The individuals arrested by Brazilian authorities stand accused of plotting terrorist attacks against Jewish community centers in response to Israel’s declaration of war against the Sunni terrorist organization Hamas following Hamas’s unprecedented October 7 attack on Israel.

Argentina, home to the largest Jewish community in South America, has been the victim of two terrorist attacks against Israeli targets in its territory, both suspected of being the work of the Iran proxy terror group Hezbollah. In 1992, Hezbollah members carried out a suicide bombing of the Israeli embassy in Buenos Aires, killing 29 people and leaving over 240 injured. In 1994, Hezbollah terrorists drove an explosive-filled van into the headquarters of the Argentine-Israeli Mutual Association (AMIA), killing 85 people and leaving hundreds more injured. The AMIA bombing was the deadliest terrorist attack in the Western Hemisphere prior to the September 11, 2001, attacks in the United States.
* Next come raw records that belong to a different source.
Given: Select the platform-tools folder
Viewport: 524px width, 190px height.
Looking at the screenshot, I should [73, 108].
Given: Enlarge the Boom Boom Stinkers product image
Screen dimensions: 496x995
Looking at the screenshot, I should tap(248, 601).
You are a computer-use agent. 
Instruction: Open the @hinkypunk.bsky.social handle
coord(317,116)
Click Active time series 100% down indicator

Jewish men, right, look on as rescuers sift through the rubble at the site of a car-bombing at the Asociacion Mutual Israelita Argentina (AMIA) Jewish Community Center in Buenos Aires, Argentina, on July 18, 1994. (Diego Levy/Bloomberg via Getty)

Last week, Argentine courts, after nearly three decades without legal movement on the issue, ruled to formally hold Iran and Hezbollah responsible for the terrorist attacks and declared them crimes against humanity, opening the way for the Argentine government to present a formal complaint at international courts against Iran.
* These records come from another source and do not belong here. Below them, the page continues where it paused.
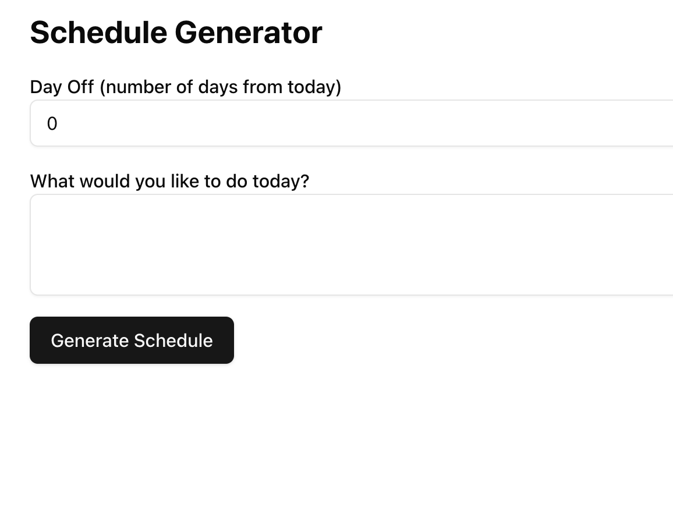This screenshot has height=525, width=673.
Task: Click the center of the large empty textarea
Action: tap(352, 244)
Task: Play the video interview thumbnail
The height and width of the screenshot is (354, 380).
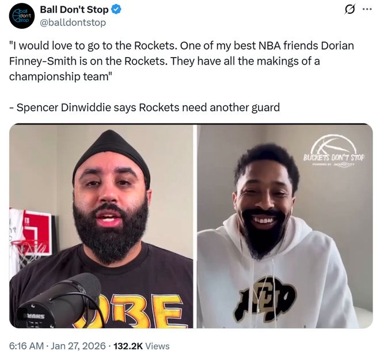Action: click(191, 226)
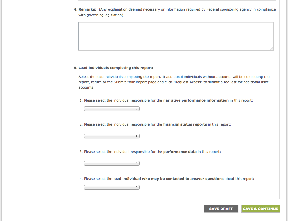Click the Remarks explanation text about Federal sponsoring agency

187,9
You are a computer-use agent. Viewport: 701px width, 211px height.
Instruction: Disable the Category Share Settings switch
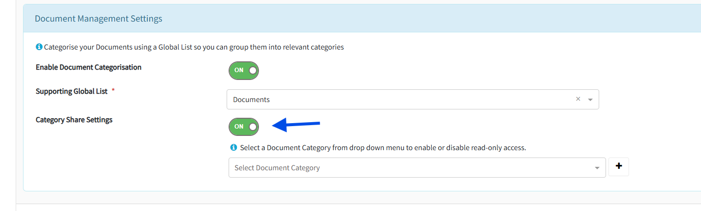pyautogui.click(x=244, y=127)

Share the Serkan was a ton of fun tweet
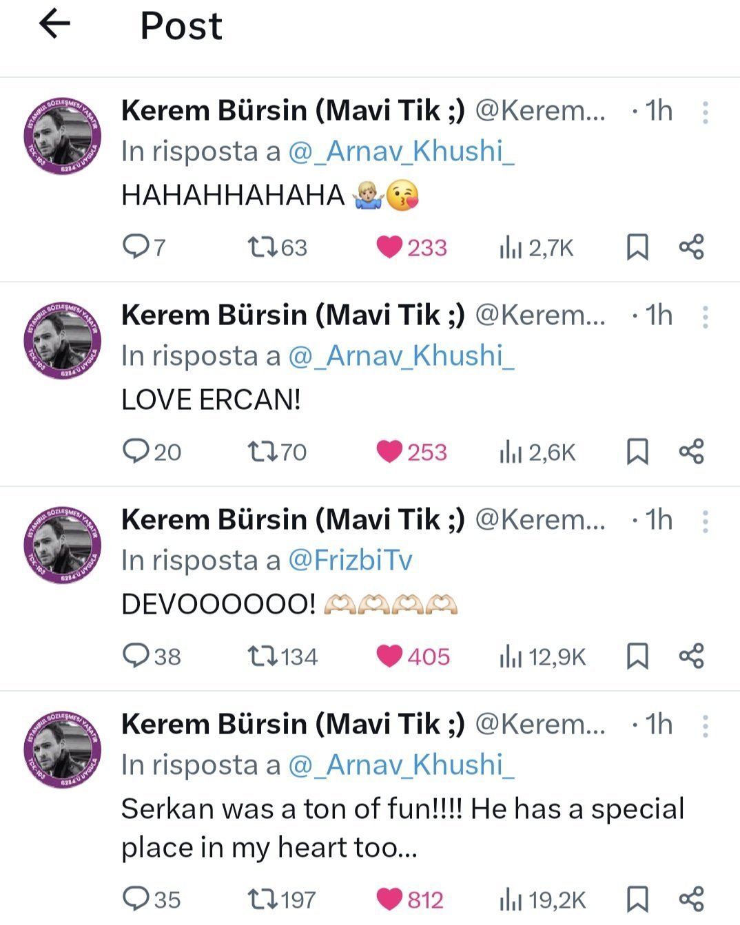pyautogui.click(x=691, y=899)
Bullrich continued by expressing the Argentine government’s concerns about Bolivia and the secretive Memorandum of Understanding the country signed with Iran in July 2023, which included the purchase of Iranian-made drones allegedly meant to strengthen “territorial and border control.”

“It is on the Bolivian border where we see the highest level of alert and security in the country, because there has been a memorandum signed by Bolivia and Iran,” Bullrich said. “That pact allowed the presence of Iranian members of the Quds forces, which are combatant forces and integrate the armed branches of Iran, in the territory.”
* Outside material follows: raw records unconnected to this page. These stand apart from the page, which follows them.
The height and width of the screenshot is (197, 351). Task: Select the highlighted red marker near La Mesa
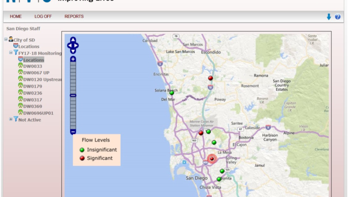(x=212, y=159)
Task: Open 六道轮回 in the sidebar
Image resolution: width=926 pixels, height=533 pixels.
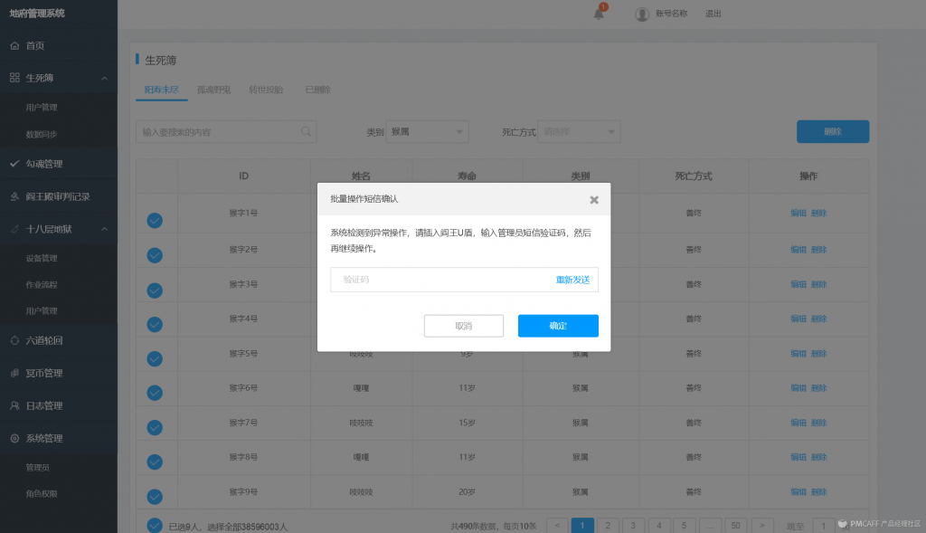Action: coord(43,340)
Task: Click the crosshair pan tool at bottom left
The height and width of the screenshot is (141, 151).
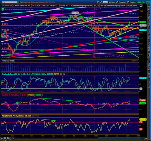Action: click(x=2, y=138)
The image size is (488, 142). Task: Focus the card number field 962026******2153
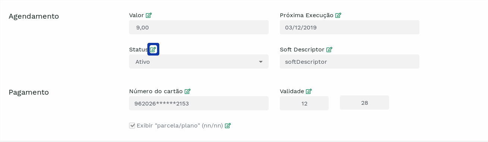click(199, 103)
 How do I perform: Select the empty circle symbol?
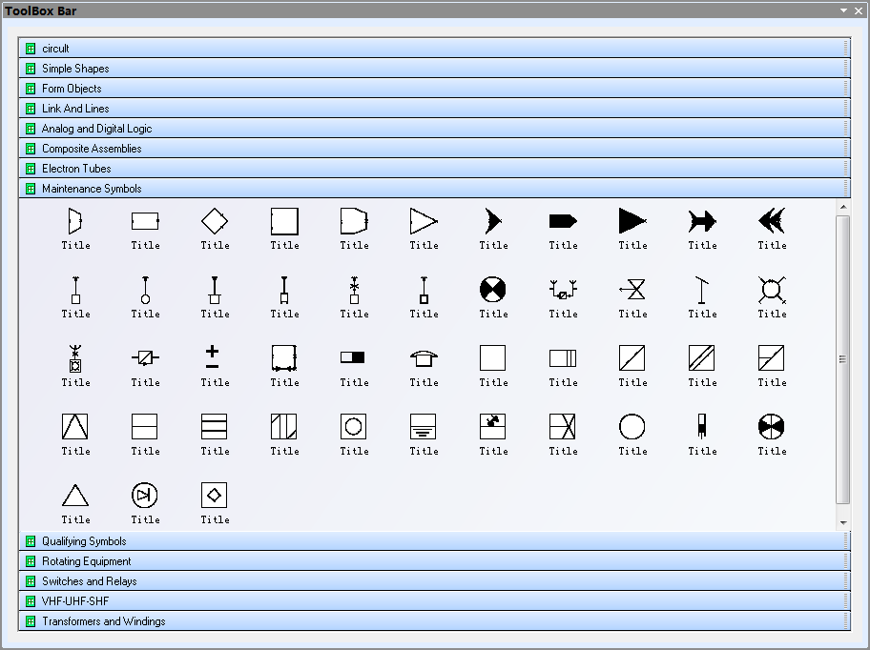coord(632,427)
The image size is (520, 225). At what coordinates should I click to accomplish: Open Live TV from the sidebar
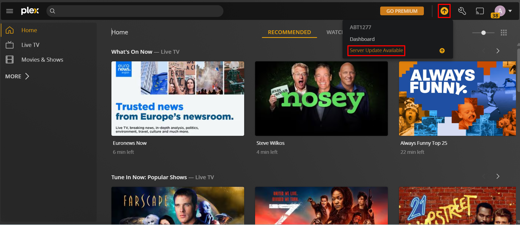[30, 45]
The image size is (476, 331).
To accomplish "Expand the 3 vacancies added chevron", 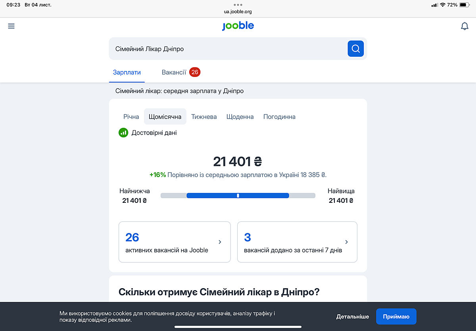I will coord(346,242).
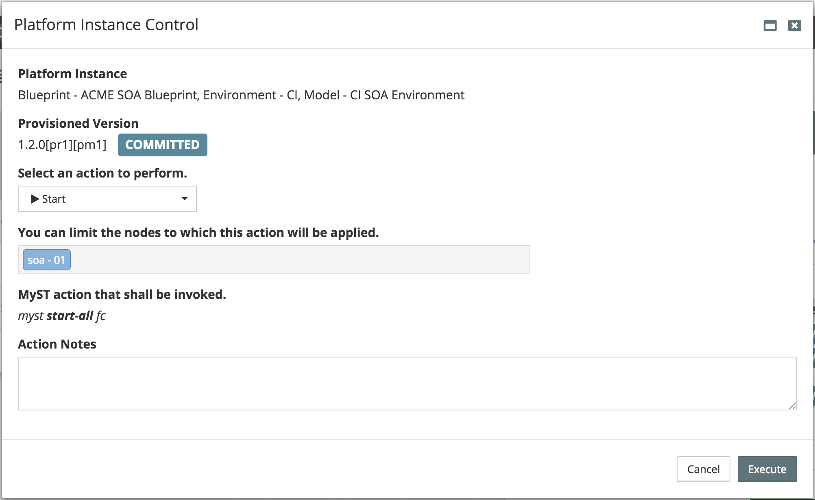The width and height of the screenshot is (815, 500).
Task: Click the COMMITTED status badge
Action: tap(163, 145)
“We are investigating if there are people who do not speak Spanish and have Bolivian passports,” she continued.

Experts have deemed Bolivia Iran’s “most successful” project to spread its influence in the region after the governments of socialist former President Evo Morales and his successor Luis Arce led Bolivia to establish deep ties with the rogue Islamic regime.

Bolivia’s President Evo Morales, left, speaks to Iran’s Foreign Minister Mohammad Zarif, in Santa Cruz, Bolivia Tuesday, July 23, 2019. (Juan Karita/AP)

Bullrich’s statements prompted complaints from far-left Chilean President Gabriel Boric, who  announced on Tuesday that he will lodge a formal note of protest to Argentina over the Security Minister’s claims of Hezbollah’s presence in Iquique.

Boric stressed in a local interview that “Chile does not protect any terrorist group, neither in its territory nor outside of it.”

He said:

The Minister of Security of the government of Argentina, Patricia Bullrich, affirmed that a terrorist group called Hezbollah is [supposedly] present in northern Chile and other countries in the region. I demand that the Minister of Security of Argentina, if she has any background information, hand it over and collaborate, but she should not make any background information at random and quickly without proving anything at all.

Similarly, the Bolivian government responded to Bullrich’s remarks in a Foreign Ministry statement on Tuesday in which it rejected her comments as “wrong and unconscionable” and asserted that Bolivia is “a pacifist state.”